Currently, the app is displayed inside an iframe and therefore for the social login to work properly, the /login page needs to be opened outside the iframe in a new browser tab.
So far, so good.
Issue
When a new user registers using a social button, he’s well redirected to the social site, and once he’s back to Discourse, this is where lies the issue: Discourse shows the login modal instead of the one with the username/email filled.
To see that modal to finalize your registration, you need to close the login modal, then clicking manually on the signup button.
Only for new user, logging in works as expected.
Did I miss something or is there some context Discourse does not handle properly? Technically it should be the same.
If you want to see a demo, please let me know, I can send you by PM a quick video (it shows private infos).
To be more precise, the app is used in a Chrome extension. We’re using an iframe because we have no choice at the moment. But, still, I’m not sure how it’s different to open programmatically from an iframe a new tab in the browser to /login or /signup directly and opening manually a tab and clicking on the login/signup button.
Is that something which can be fixed in Discourse?
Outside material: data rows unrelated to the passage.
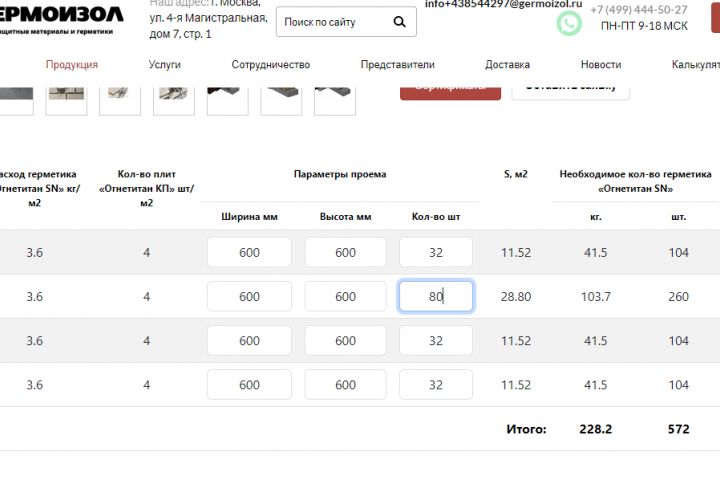Click the search magnifier icon
The height and width of the screenshot is (480, 720).
400,21
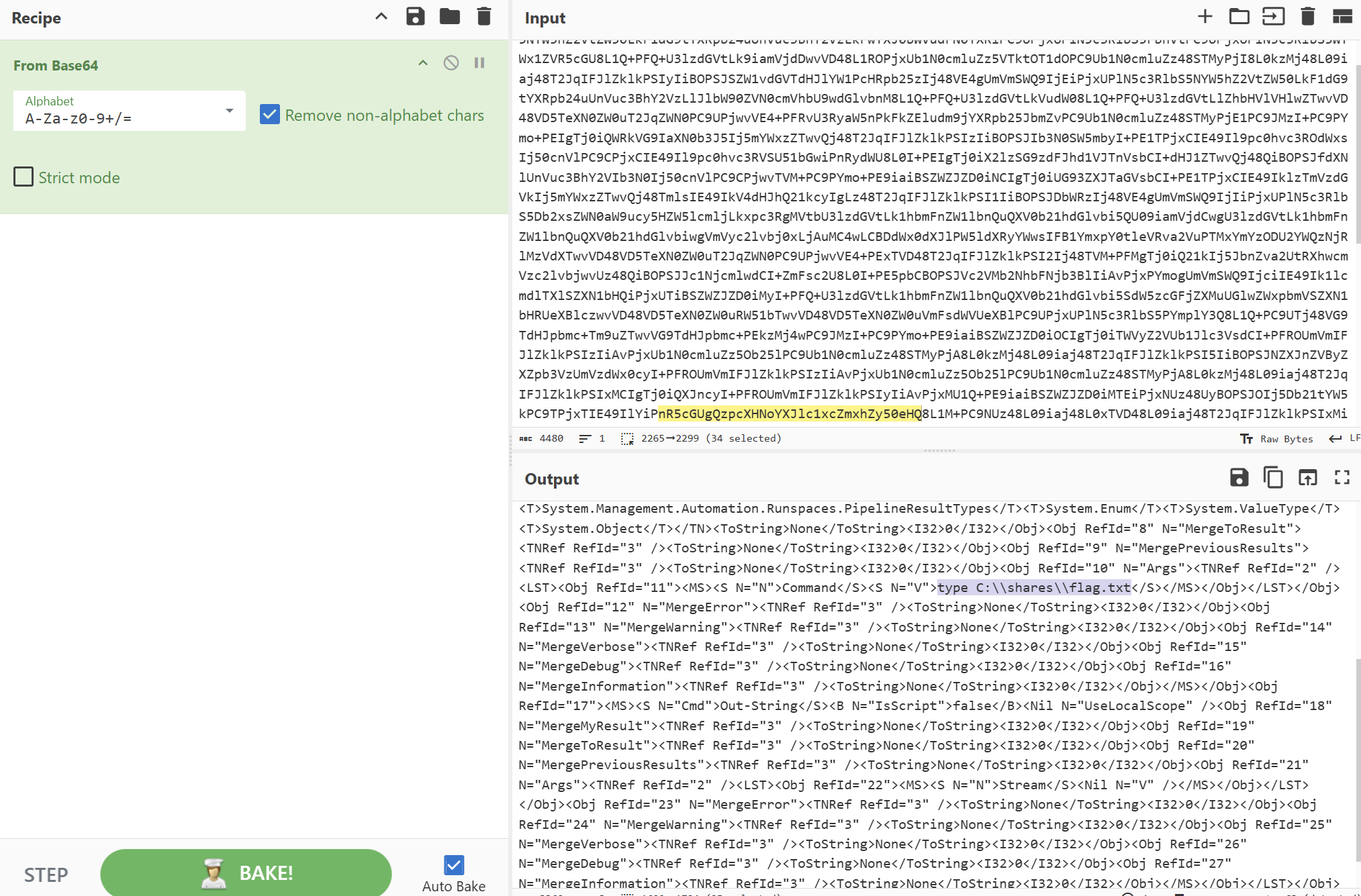Disable the From Base64 operation
1361x896 pixels.
[x=451, y=63]

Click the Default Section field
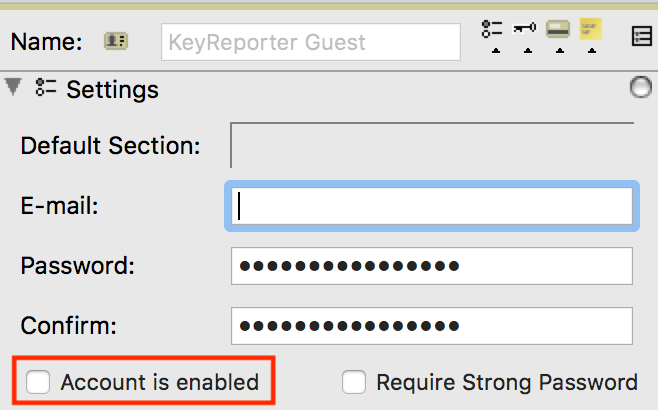432,145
Currently, we are using Discourses as SSO provider. Are there others ways?
If so, what would be the best way to achieve login/signup in this context?
I’m not embedding Discourse in a iframe. I’m using the API to show a topic messages.
I’m not trying to login/signup inside an iframe because social websites doesn’t allow to be displayed inside them.That’s why, when user clicks on a button inside the iframe, it opens a new browser tab to /login page on Discourse.
Technically, when user hits the login button, a new tab is opened with /session/sso_provider. return_sso_url will contain an url to backend to process the data, save the user’s session infos then responding some HTML to auto-close the window. The app then will detect it’s done and will be reloaded automatically so it can use the saved user’s session.
Even if the app was not in a iframe, It would likely happen the same. Since it’s a browser extension, you have no choice to open a new tab anyway. I’m wondering there are better ways to login/signup in this case.
EDIT: Here a demo (was not meant to public, but well, that the shortest way to show the issue and I feel like I don’t explain well enough) : snip, video removed, no one care anyway
EDIT2: Seems to happen only when using the API /session/sso_provider ; if I do open Discourse url directly (still from an iframe), it seems the issue doesn’t happen.